§ **Task description**
Please edit the listing lines between the one holding "Click the picture icon in the toolbar" and the one holding "(x=460, y=39)", inclusive, so that "toolbar" becomes "menu bar" and nothing else changes. Give back only those lines, without the pictures.

§ **Task material**
···

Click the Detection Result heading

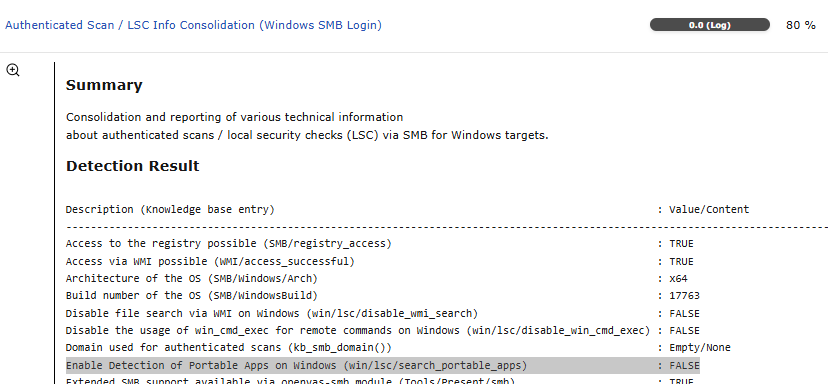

···

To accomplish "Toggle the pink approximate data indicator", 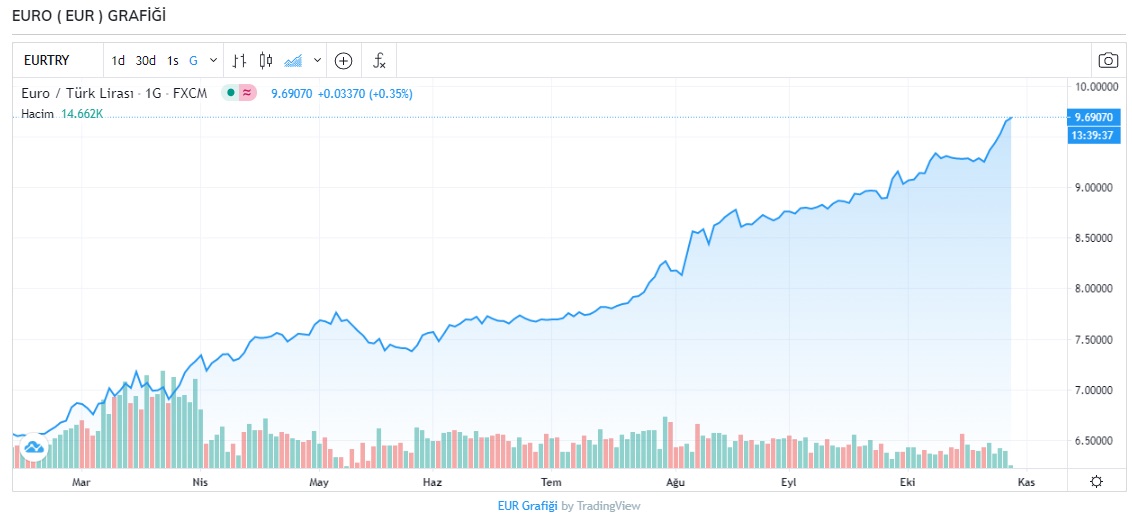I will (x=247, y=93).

···

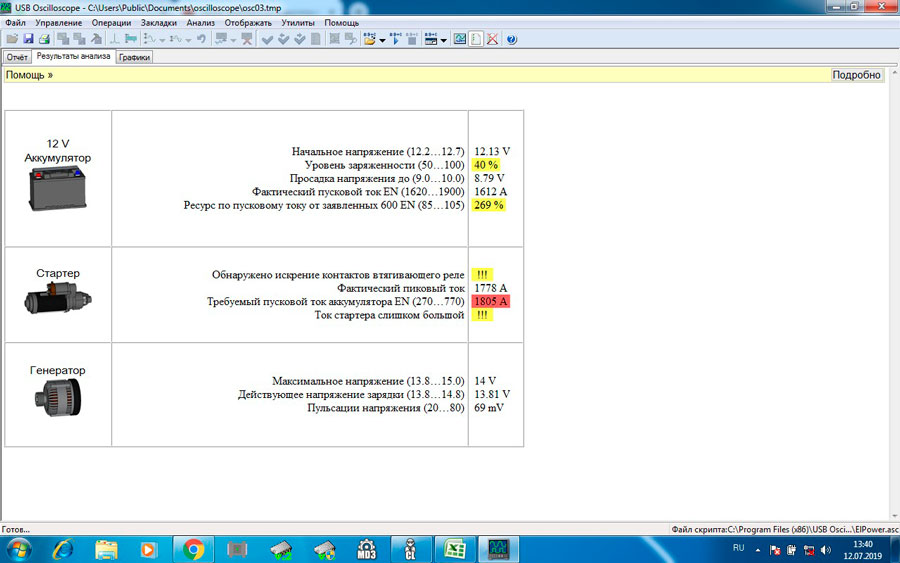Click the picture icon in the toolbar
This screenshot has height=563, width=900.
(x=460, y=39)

···

§ **Solution**
Click the picture icon in the menu bar
This screenshot has height=563, width=900.
(x=460, y=39)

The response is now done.